Source records:
-- BEGIN --

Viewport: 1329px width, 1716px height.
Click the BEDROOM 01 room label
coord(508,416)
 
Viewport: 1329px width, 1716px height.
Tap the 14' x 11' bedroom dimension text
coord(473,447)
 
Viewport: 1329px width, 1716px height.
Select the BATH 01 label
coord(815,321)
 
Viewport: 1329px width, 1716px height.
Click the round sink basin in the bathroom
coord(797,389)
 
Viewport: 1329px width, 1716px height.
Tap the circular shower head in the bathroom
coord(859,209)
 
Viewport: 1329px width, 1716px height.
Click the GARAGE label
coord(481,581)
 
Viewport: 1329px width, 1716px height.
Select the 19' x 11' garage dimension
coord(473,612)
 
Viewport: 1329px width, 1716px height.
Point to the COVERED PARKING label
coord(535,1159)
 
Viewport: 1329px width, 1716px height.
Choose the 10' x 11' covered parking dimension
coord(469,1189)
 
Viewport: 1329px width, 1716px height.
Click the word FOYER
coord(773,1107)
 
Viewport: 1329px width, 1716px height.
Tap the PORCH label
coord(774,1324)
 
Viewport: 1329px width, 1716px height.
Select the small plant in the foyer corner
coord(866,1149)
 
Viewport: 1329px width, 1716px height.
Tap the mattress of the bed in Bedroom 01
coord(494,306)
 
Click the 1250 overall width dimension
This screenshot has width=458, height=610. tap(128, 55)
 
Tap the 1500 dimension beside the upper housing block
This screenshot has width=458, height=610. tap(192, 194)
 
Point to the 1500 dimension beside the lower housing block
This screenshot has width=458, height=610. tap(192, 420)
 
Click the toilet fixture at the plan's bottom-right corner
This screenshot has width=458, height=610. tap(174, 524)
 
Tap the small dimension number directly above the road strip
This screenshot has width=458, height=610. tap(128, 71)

-- END --

Set problem: Return every line of the data above verbatim, with nothing changed, added, or left out.

In response:
Viewport: 1329px width, 1716px height.
Click the BEDROOM 01 room label
coord(508,416)
 
Viewport: 1329px width, 1716px height.
Tap the 14' x 11' bedroom dimension text
coord(473,447)
 
Viewport: 1329px width, 1716px height.
Select the BATH 01 label
coord(815,321)
 
Viewport: 1329px width, 1716px height.
Click the round sink basin in the bathroom
coord(797,389)
 
Viewport: 1329px width, 1716px height.
Tap the circular shower head in the bathroom
coord(859,209)
 
Viewport: 1329px width, 1716px height.
Click the GARAGE label
coord(481,581)
 
Viewport: 1329px width, 1716px height.
Select the 19' x 11' garage dimension
coord(473,612)
 
Viewport: 1329px width, 1716px height.
Point to the COVERED PARKING label
coord(535,1159)
 
Viewport: 1329px width, 1716px height.
Choose the 10' x 11' covered parking dimension
coord(469,1189)
 
Viewport: 1329px width, 1716px height.
Click the word FOYER
coord(773,1107)
 
Viewport: 1329px width, 1716px height.
Tap the PORCH label
coord(774,1324)
 
Viewport: 1329px width, 1716px height.
Select the small plant in the foyer corner
coord(866,1149)
 
Viewport: 1329px width, 1716px height.
Tap the mattress of the bed in Bedroom 01
coord(494,306)
 
Click the 1250 overall width dimension
This screenshot has width=458, height=610. tap(128, 55)
 
Tap the 1500 dimension beside the upper housing block
This screenshot has width=458, height=610. tap(192, 194)
 
Point to the 1500 dimension beside the lower housing block
This screenshot has width=458, height=610. tap(192, 420)
 
Click the toilet fixture at the plan's bottom-right corner
This screenshot has width=458, height=610. tap(174, 524)
 
Tap the small dimension number directly above the road strip
This screenshot has width=458, height=610. tap(128, 71)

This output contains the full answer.